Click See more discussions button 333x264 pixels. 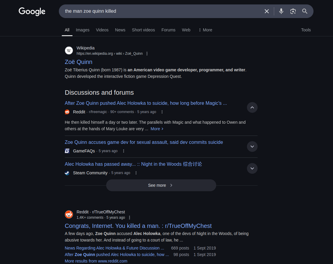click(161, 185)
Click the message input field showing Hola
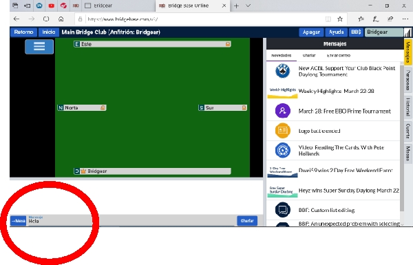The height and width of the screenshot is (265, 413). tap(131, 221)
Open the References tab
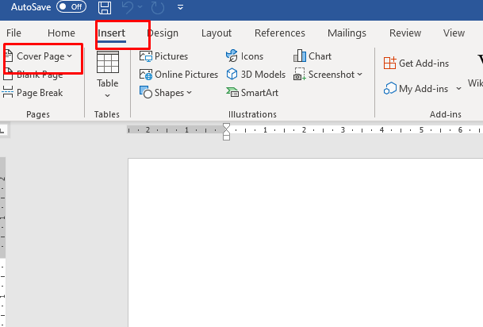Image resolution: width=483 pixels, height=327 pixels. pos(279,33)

+ + + + + + +

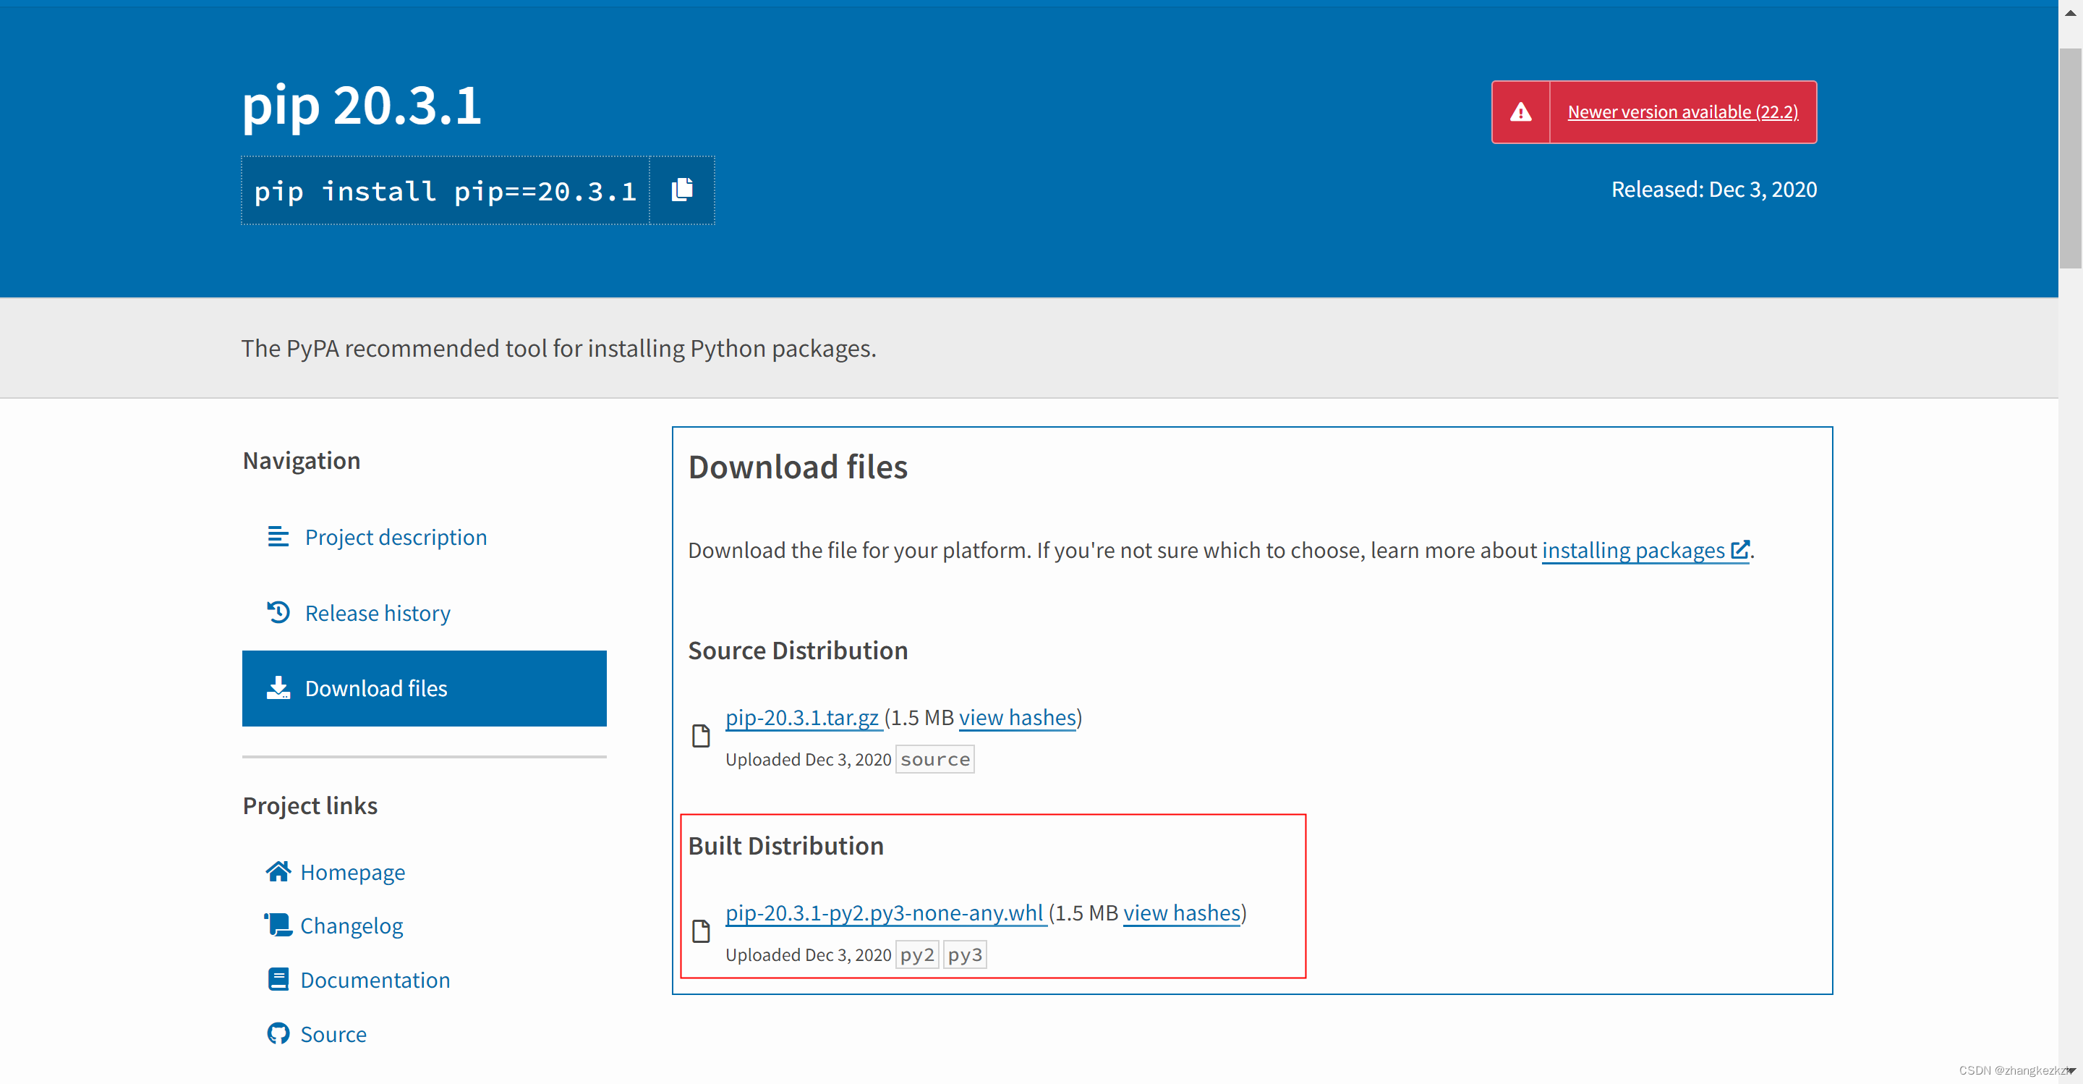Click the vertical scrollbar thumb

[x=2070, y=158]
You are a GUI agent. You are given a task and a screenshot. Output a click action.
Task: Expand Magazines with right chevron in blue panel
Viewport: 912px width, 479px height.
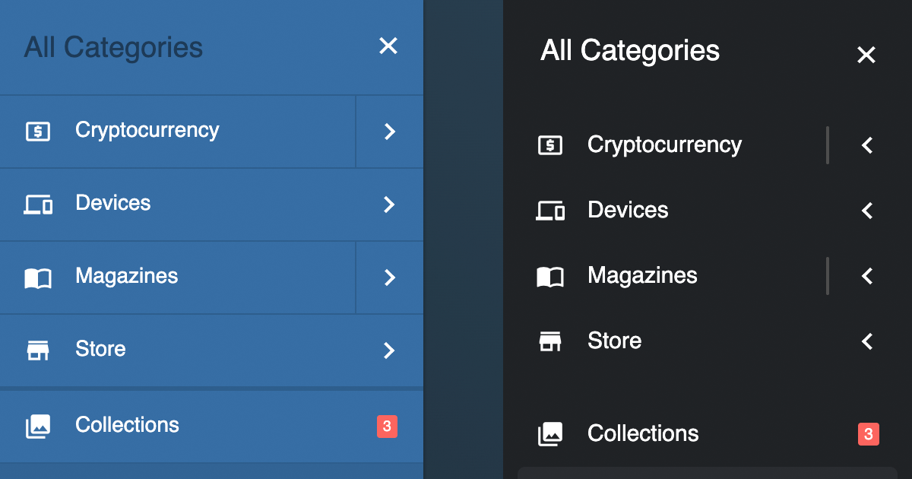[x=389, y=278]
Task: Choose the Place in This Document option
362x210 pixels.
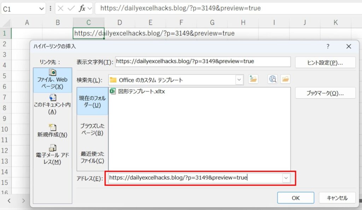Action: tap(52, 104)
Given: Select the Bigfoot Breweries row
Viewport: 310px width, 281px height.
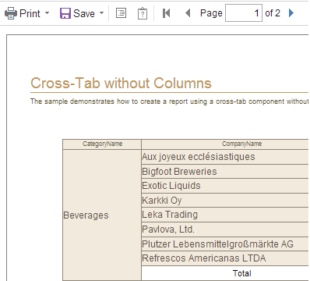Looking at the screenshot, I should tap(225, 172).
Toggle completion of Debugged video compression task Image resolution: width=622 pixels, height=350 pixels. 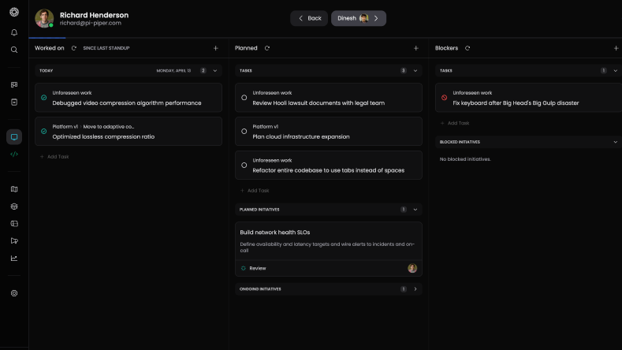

+ + + + + + +

Exercise description — Copy out the lines again word for word, starting at the line containing "Click the vertical scrollbar thumb" and ending at the line containing "Action: tap(52, 104)", and leave the pictures out of your answer.

Task output —
Click the vertical scrollbar thumb

[x=2070, y=158]
You are a GUI agent. You are given a task and a screenshot. Output a click action.
Task: Expand Magazines with right chevron in blue panel
Viewport: 912px width, 479px height.
[x=389, y=278]
Task: Choose the Place in This Document option
362x210 pixels.
Action: tap(52, 104)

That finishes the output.